**Input for this task:**
┌────────
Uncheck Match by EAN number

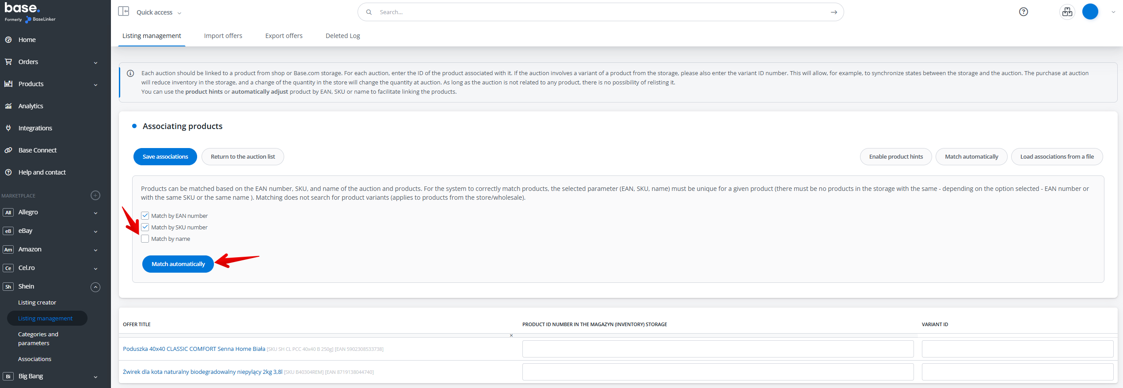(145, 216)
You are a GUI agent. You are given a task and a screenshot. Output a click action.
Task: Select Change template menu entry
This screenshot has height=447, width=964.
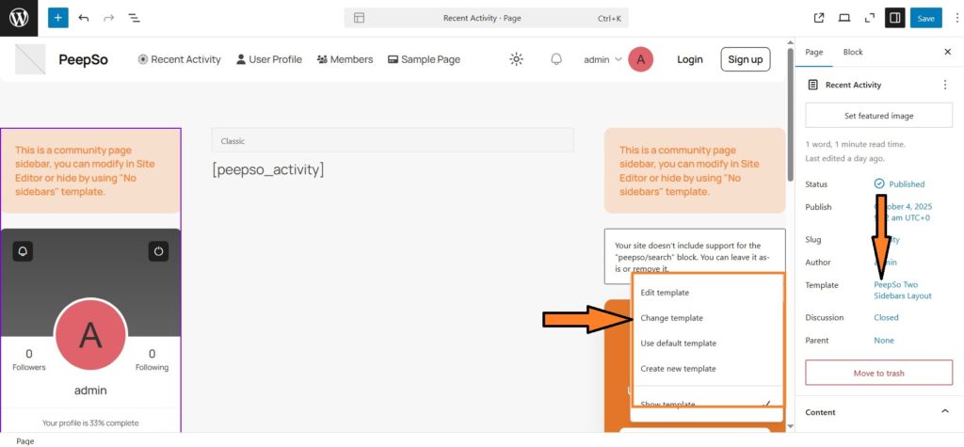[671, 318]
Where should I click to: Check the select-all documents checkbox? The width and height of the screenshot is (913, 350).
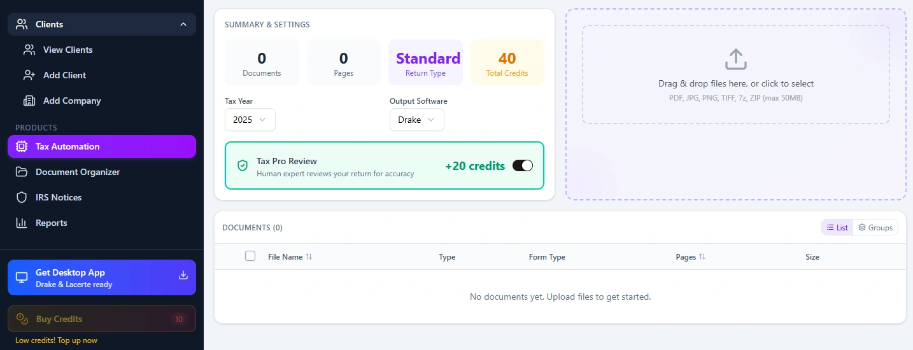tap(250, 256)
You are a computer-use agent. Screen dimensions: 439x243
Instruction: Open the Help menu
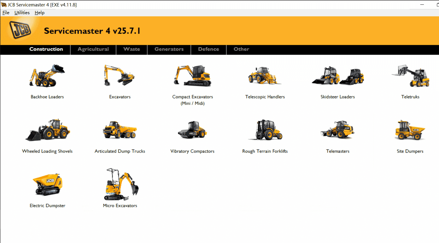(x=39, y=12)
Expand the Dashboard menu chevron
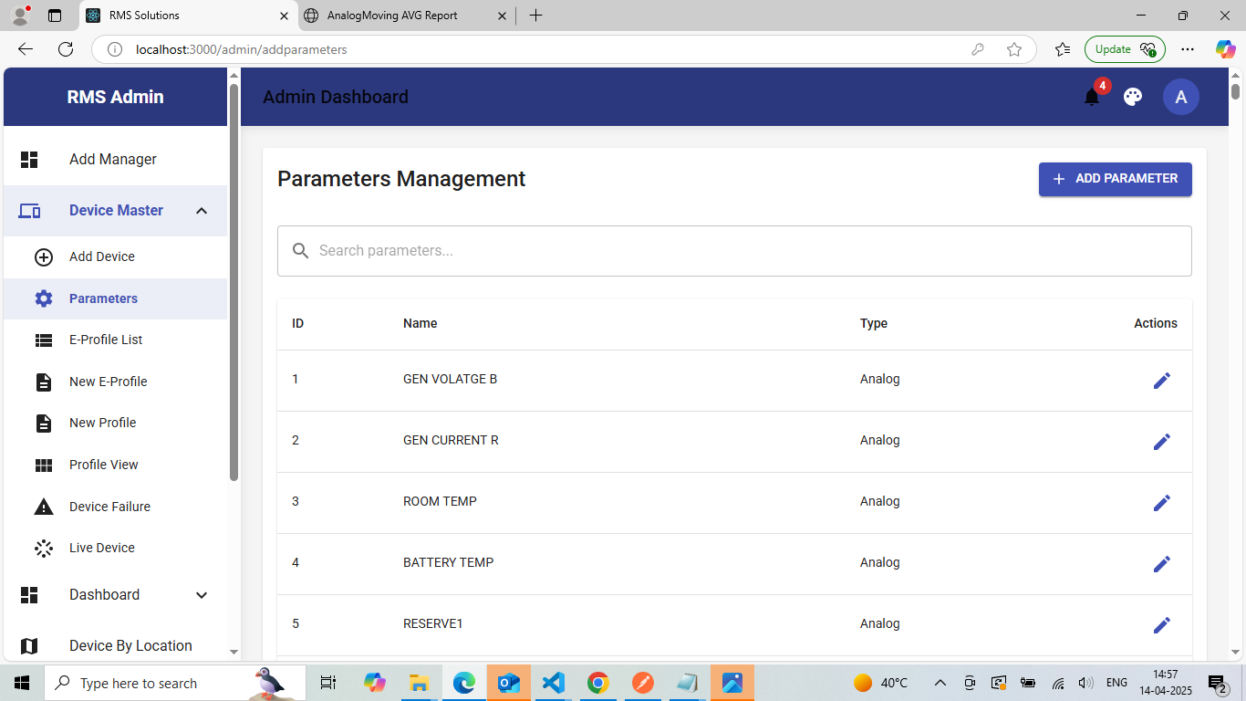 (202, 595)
└────────
┌────────
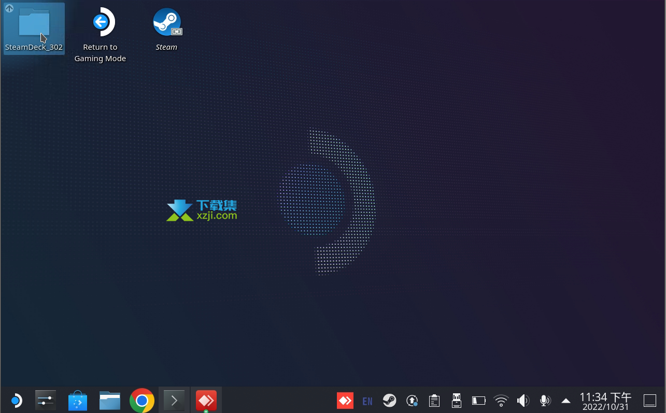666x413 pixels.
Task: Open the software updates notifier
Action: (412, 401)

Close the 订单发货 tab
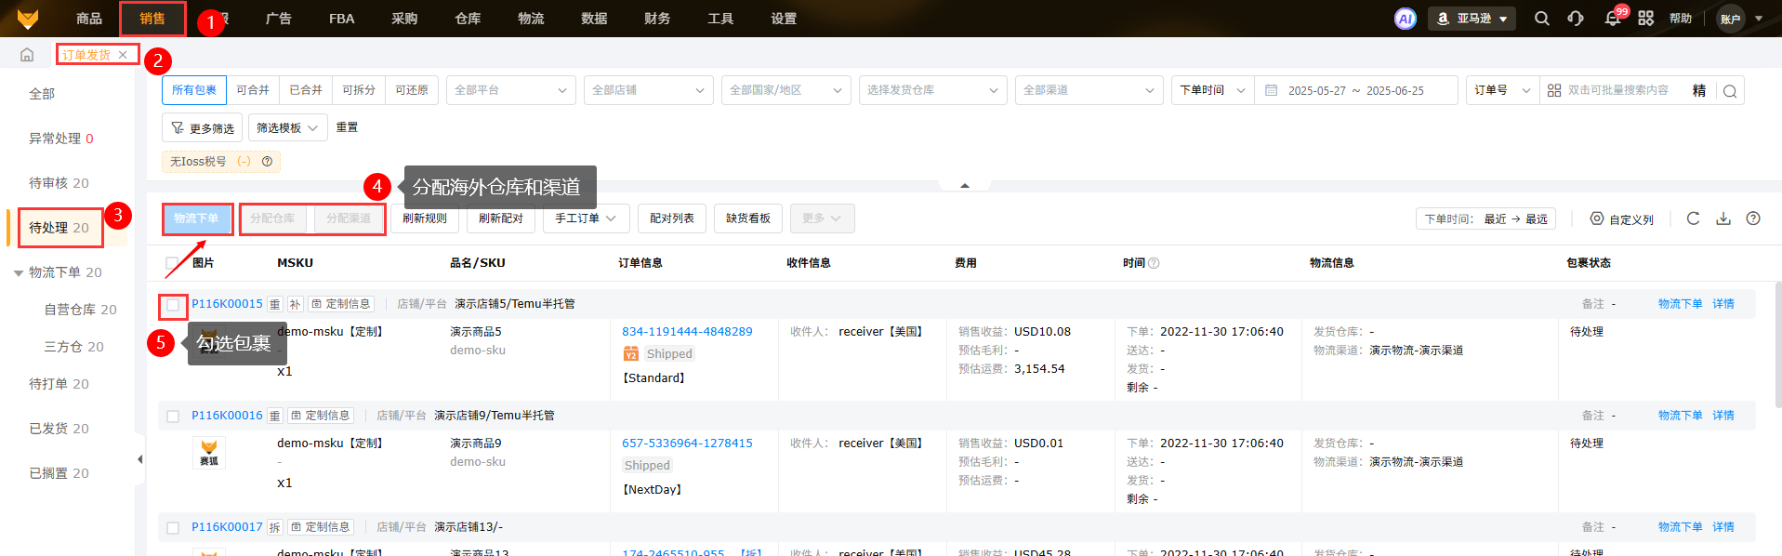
└────────
**Directions:**
Count the lines above that contain the string "width", and reply with that number alone.

**Task response:**
2